Each party is to bear its or her own costs on appeal.
We concur: MALLANO, P. J., ROTHSCHILD, J.
In determining a fee award, the trial court first determines a “lodestar” figure, or the product of the number of hours worked multiplied by a reasonable fee per hour. (Serrano v. Priest (1977) 20 Cal.3d 25, 48.) That figure may then be adjusted up or down, depending on a number of nonexhaustive factors. (See id. at p. 49.) Some important factors are the novelty and difficulty of issues involved in the action, the skill displayed in presenting them, the risk incurred by the attorneys litigating the case, and the results achieved. (Flannery v. Prentice (2001) 26 Cal.4th 572, 584.) Based on these factors and the particular circumstances of the case, the court determines whether the lodestar is a reasonable amount or, if not, reduces or increases its award to a reasonable figure. (PLCM Group, Inc. v. Drexler, supra, 22 Cal.4th at pp. 1095–1096.)
Here, the court clearly used modifying factors to reduce the fee award. It expressed its view that the case was neither novel nor difficult, and did not justify the amount of time purportedly spent in litigation.
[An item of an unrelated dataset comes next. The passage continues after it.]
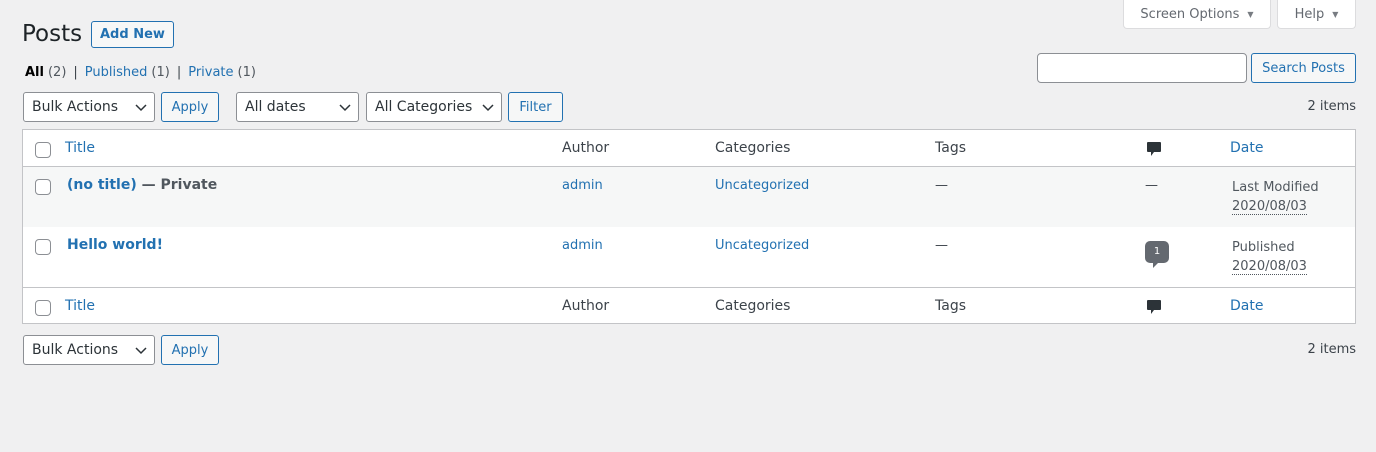 This screenshot has height=452, width=1376. I want to click on post-title-link: (no title), so click(102, 185).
The court was also swayed by the fact that Casas had not even tried to seek a voluntary remedy by Record Town before filing suit. Although no statute required Casas to do so, and this fact would not justify a complete denial of fees, it could properly be considered by the trial court as a factor to lower the ultimate award Casas received, inasmuch as the provision of an opportunity to cure might have caused Record Town to lower its inaccessible counter without the need for this action. Under the circumstances, if we were to consider the merits of this appeal, we would find the trial court acted within its discretion to reduce the lodestar calculation.